これは日本全体がまだまだ「男は仕事、女は家事育児!」。
母親は身を粉にして完璧にこなすという風潮が強いことの表れだと思います。毎日の重労働である子育てをもっと、父親が参加しなければダメだということを物語っています。
離婚しても、父親に問題が無い限り子育てに参画すること、問題があるなら養育費をしっかり払わせる社会でなければなりません。
しかし、父親に育児参加の意思があっても、国や企業が育児参加に消極的という現実もまた大きな問題です。
父親も育児休暇を義務づける法律が出来ましたが、まだまだ父親も積極的に育児に参加しなさい!という雰囲気は薄いです。
故にこの事件は、日本全体の子供を育てる環境の問題を提起しているとも言えます。
行政や第三者が介入できる社会にすること
先述しましたが、父親が育児参加することも大切ですが、そういった環境を整えることもまた、社会全体の課題です。
そして、こういった孤独や貧困に直面したり、虐待にもっと介入できる社会作りが必要です。
大阪2児餓死事件でも、近所の人が子供の泣き声を聞いて何度か通報していますが、留守だったり親が現状を隠したりしたことで、子供が亡くなるまで社会が介入できる機会や子供を救うチャンスを逃してしまい事件は起きてしまいました。
母子家庭や、日本全体が貧困に困っていく中で、行政がもっと権限や介入を強化していき、親子をいち早く救済することが、悲惨な事件を無くすことになりますし、少子高齢化という課題の中で尊い命を守ることが出来る手段となるのです。
まとめ
「子宮に沈める」の映画を見ると家庭の中に隠された闇というものを垣間見ることが出来ます。

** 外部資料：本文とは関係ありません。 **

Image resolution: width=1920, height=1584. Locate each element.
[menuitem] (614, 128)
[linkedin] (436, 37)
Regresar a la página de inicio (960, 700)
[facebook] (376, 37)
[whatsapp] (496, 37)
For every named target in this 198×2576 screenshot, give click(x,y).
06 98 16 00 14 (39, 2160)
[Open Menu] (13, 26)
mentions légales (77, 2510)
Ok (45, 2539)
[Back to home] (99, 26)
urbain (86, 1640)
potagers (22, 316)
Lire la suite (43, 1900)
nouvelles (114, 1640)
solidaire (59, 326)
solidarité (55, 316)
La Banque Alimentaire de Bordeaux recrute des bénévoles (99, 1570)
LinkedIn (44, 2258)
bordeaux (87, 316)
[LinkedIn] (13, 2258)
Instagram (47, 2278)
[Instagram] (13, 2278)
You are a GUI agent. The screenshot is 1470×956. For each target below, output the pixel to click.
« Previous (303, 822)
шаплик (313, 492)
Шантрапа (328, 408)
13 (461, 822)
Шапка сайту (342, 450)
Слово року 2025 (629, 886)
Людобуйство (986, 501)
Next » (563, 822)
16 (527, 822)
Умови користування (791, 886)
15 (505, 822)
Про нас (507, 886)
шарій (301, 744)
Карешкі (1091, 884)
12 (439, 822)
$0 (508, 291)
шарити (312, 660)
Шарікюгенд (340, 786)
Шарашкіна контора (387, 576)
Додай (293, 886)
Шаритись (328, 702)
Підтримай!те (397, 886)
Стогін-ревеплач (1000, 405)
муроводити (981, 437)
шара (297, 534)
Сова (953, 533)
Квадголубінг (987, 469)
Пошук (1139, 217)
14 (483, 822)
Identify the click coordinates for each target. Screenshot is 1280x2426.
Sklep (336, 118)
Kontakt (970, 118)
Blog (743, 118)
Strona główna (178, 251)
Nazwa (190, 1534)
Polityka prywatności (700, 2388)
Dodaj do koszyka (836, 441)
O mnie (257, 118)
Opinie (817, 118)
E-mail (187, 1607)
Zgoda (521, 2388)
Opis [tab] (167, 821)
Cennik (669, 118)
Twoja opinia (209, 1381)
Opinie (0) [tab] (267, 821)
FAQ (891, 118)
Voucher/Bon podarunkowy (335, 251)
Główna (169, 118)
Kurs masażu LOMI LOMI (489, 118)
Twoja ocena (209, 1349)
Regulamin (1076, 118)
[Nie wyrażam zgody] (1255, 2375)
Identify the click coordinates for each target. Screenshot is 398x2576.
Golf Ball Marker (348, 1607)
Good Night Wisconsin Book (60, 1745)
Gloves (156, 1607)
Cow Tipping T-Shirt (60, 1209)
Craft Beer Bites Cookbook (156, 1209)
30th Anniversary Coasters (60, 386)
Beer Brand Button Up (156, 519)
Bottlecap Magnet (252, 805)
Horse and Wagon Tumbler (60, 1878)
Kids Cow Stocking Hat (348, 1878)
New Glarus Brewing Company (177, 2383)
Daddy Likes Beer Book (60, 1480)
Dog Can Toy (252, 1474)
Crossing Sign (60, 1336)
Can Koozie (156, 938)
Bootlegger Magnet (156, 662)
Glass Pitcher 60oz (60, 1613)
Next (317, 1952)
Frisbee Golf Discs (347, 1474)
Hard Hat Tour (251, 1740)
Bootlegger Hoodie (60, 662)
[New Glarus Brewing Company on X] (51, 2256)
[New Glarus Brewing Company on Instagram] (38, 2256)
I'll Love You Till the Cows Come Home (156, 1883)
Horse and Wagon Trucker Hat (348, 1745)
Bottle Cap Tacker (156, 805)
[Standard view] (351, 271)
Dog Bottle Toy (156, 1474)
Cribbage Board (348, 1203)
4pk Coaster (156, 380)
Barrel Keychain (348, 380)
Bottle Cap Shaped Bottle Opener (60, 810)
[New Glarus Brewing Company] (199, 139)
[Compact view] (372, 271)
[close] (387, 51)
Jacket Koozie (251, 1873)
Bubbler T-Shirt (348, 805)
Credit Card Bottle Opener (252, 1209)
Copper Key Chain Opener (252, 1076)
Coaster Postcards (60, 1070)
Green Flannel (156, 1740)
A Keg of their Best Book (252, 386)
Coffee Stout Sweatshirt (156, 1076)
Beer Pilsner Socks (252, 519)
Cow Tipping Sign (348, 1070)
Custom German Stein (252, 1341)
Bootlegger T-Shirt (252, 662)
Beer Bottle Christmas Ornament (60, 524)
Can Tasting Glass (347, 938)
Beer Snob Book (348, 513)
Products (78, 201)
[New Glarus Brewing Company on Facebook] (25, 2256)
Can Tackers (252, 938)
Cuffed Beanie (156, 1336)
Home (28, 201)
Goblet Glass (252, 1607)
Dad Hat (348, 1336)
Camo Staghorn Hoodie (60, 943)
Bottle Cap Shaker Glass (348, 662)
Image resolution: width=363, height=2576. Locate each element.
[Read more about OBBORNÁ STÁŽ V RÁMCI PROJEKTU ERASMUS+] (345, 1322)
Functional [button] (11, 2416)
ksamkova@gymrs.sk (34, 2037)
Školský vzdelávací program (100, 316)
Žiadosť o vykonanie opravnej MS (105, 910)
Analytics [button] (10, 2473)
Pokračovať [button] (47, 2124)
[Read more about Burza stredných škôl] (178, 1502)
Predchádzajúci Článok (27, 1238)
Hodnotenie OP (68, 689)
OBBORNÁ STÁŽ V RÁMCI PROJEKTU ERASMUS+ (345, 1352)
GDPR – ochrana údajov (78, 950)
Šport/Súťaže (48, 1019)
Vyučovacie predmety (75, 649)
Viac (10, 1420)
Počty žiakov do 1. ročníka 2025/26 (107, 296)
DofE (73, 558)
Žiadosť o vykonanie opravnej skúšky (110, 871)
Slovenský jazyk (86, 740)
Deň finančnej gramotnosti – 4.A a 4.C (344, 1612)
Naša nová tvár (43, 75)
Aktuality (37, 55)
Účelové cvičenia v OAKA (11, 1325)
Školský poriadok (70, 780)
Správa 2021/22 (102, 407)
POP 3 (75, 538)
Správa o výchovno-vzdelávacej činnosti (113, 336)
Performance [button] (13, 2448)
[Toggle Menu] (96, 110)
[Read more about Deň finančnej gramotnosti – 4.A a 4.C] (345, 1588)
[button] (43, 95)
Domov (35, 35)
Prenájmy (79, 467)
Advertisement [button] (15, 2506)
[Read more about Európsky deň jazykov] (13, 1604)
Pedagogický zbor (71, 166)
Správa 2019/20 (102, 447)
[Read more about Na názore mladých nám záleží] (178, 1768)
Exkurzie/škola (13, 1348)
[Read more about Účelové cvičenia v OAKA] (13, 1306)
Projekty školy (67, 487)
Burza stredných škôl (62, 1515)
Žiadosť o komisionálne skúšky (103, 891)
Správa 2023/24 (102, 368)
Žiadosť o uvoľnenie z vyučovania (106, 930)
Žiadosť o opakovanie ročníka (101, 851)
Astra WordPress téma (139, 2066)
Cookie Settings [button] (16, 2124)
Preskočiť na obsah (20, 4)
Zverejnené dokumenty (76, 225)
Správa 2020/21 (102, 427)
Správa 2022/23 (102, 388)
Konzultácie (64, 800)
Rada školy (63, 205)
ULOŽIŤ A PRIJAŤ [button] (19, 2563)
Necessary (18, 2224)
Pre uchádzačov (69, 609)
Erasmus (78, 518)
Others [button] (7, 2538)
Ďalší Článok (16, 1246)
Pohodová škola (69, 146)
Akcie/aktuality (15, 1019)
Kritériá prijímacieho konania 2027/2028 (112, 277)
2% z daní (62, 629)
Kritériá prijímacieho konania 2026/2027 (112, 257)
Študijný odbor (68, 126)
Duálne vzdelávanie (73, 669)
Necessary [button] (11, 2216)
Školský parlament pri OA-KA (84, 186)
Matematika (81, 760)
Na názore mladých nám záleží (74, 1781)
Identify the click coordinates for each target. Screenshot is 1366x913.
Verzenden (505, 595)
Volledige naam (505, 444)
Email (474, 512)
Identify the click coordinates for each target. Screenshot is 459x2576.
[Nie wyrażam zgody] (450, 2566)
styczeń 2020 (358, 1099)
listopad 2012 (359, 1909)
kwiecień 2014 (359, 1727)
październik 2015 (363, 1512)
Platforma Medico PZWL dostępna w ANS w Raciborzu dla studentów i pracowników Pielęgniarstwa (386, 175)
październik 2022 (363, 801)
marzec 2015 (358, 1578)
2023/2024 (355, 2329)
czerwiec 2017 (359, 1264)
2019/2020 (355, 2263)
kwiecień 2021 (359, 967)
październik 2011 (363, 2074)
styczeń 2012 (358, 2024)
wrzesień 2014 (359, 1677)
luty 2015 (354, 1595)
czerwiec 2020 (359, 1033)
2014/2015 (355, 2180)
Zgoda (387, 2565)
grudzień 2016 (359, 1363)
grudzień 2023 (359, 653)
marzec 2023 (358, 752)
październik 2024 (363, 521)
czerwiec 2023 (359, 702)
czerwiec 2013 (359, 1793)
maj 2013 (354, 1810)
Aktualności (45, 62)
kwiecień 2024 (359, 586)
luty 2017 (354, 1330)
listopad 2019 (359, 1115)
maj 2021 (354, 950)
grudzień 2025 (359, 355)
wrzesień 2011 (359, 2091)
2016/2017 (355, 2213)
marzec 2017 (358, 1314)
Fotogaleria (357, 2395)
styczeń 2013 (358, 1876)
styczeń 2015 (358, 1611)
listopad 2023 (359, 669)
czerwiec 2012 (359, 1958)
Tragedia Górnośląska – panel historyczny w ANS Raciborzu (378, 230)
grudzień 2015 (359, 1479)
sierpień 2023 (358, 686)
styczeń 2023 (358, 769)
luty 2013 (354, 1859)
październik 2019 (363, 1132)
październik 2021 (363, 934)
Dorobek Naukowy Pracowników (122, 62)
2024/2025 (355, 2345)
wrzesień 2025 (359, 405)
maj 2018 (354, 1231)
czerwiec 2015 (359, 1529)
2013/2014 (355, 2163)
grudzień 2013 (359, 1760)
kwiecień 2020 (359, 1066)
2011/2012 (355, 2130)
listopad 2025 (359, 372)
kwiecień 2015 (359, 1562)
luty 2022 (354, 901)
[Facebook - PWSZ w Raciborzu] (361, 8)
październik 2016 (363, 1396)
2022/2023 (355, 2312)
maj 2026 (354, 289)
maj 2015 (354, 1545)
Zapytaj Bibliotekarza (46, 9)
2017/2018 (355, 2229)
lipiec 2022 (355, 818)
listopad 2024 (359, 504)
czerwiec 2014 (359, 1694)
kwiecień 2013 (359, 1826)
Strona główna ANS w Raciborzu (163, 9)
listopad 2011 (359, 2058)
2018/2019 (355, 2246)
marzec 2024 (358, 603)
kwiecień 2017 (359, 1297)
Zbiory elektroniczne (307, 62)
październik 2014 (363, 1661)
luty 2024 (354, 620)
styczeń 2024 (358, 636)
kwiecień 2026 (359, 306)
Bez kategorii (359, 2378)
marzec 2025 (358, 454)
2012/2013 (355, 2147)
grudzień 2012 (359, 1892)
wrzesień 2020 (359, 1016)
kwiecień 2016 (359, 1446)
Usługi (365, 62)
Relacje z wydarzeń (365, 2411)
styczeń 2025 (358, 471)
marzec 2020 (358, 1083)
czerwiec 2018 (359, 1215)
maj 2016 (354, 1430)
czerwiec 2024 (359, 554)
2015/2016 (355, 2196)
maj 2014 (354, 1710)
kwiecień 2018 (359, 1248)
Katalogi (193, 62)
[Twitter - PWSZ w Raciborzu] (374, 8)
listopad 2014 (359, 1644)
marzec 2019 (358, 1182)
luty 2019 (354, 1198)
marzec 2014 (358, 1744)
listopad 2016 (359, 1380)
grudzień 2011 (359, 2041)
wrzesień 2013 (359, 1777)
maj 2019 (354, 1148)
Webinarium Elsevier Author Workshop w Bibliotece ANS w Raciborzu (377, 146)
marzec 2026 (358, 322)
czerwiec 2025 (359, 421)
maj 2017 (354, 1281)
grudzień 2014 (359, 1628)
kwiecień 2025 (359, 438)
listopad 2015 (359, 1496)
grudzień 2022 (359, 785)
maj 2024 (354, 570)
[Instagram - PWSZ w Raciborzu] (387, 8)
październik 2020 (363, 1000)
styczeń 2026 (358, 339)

しかも私たちにとって1シーンのところどころに「この気持ち分かる」という母親の苦悩が共感できる部分があります。
そしてたくさんの伏線や考察がされていて、必ずしも1つの答えがあるわけでもありません。
大切な事は、映画を見て、感じて考えること。この映画に隠された様々な闇や謎を考え抜いて、何を説いているのか、そして何を私たちは考えなければならないのかを、しっかり考えることが大切です。
「悲惨な結末だから見たくない」
「鬱になりそうで胸糞悪い」
という気持ちは分かりますが、ここに目を背けずに、何度も見てこの社会問題と向き合ってみてください。
最後までお読みくださりありがとうございました。